26 Commissioner of Inland Revenue v Chesterfield Preschools Ltd [2010] NZCA 400, (2010) 24 NZTC 24,500 at [162].
27 District Court Rules 2014, r 14.2(1)(a).
Application for order varying the bundle of documents used at the hearing on 20 March 2020
[91] Prior to the hearing on 20 March 2020 Ms Hoult prepared two volumes of documents for use during the hearing as the common bundle.28 In his submissions filed in support of the appeal Mr Tomar alleges there has been a “high level of irregularity and potential fraud” in the common bundle. In support of this submission Mr Tomar refers to an affidavit of service that was included within the bundle.29 He says that this was never filed in the Family Court or served upon him. He says this constitutes a serious irregularity that requires the first decision to be quashed.
[92] This ground of appeal replicates in large part one of the grounds Mr Tomar advanced in support of the first appeal. It relates to the affidavit of service filed following service of Ms Tomar’s initial application upon Mr Tomar on 2 February 2018. The allegation in the present appeal is slightly enlarged, however, because Mr Tomar also says that the affidavit of service was never filed in the Family Court. He did not make that allegation in the first appeal.
[93] I do not know whether Ms Tomar’s solicitors filed the affidavit of service in the Family Court. There was certainly no need for them to do so because Mr Tomar took steps to defend the proceeding after being served on 2 February 2018. Had I considered it to raise an issue of importance I would have arranged for the Family Court to transmit its file to this Court so that I could make that determination. I am satisfied, however, for the reasons already given30 that no issue of importance arises.

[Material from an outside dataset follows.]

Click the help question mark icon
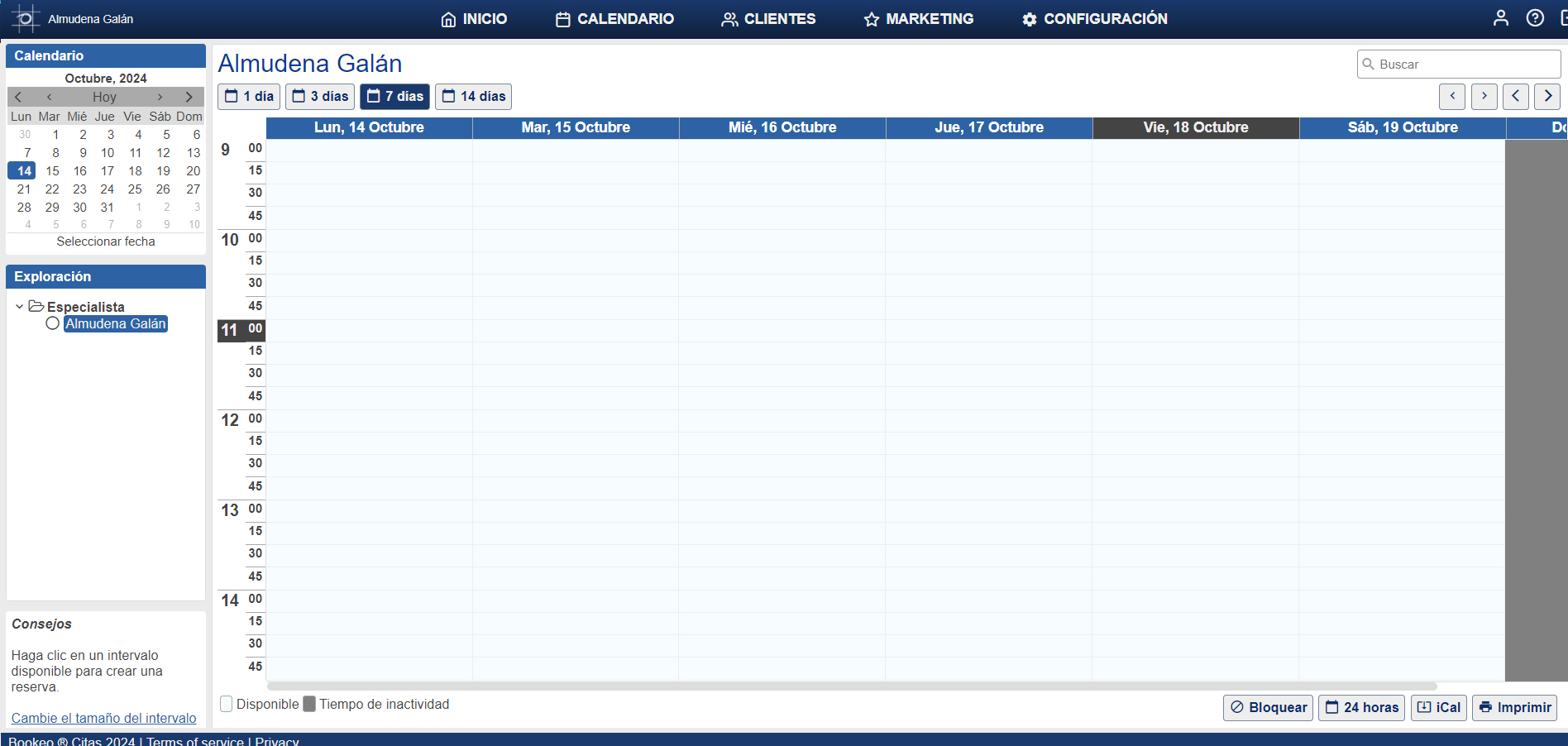 (1536, 17)
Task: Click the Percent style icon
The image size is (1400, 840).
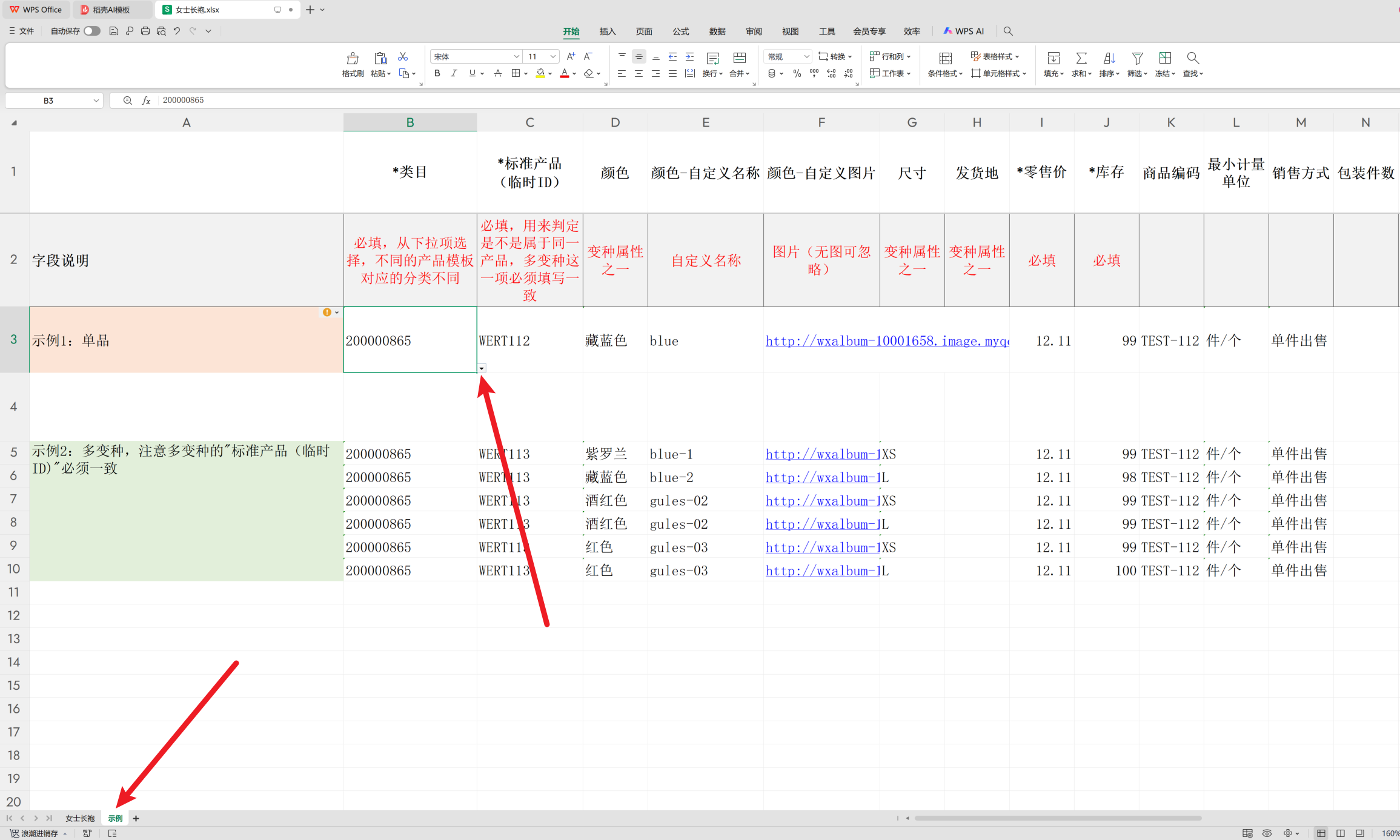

Neither the circumstances in which Mr Tomar was served with the proceeding nor the affidavit of service, whether filed or not, had any bearing on the outcome in this case.
[94]There is therefore no merit in this ground of appeal.
Result
[95]The appeal in CIV 2021-4040-976 is dismissed.
28 I did not have these when I heard the appeals but the Registry subsequently located them for me.
29 The surname of the process server identified by Mr Tomar in his submissions differs from that in the affidavit of service contained in the bundle of documents.
30 At [22]-[26].
Costs
[96] Ms Tomar has been the successful party on all major issues in in both appeals. Such success as Mr Tomar has enjoyed is the result of issues raised by me during the hearing and is not due to any effort on his part. My provisional view is that Ms Tomar is therefore entitled to a single award of costs on a category 2B basis for the hearing and interlocutory steps taken in each appeal. Ms Tomar is also entitled to an award of costs for filing a second set of submissions in the first appeal. This was rendered necessary after Gordon J adjourned the fixture on 25 May 2021 and granted Mr Tomar leave to amend his notice of appeal
[97] I am aware that Ms Hoult may wish to seek increased costs on Ms Tomar’s behalf. I do not encourage that because my tentative view is that grounds do not exist for such an award. A further dispute about costs will also serve to lengthen the appeal process and put Ms Tomar to further expense, much of which is likely not to be recoverable from Mr Tomar.
[98] If Ms Hoult wishes to apply for increased costs on Ms Tomar’s behalf she should file and serve a memorandum of not more than five pages in length no later than 24 September 2021 setting out the basis for the application. Mr Tomar will then have 14 days within which to respond. Reply submissions should not be required. I will then determine the issue of costs on the papers.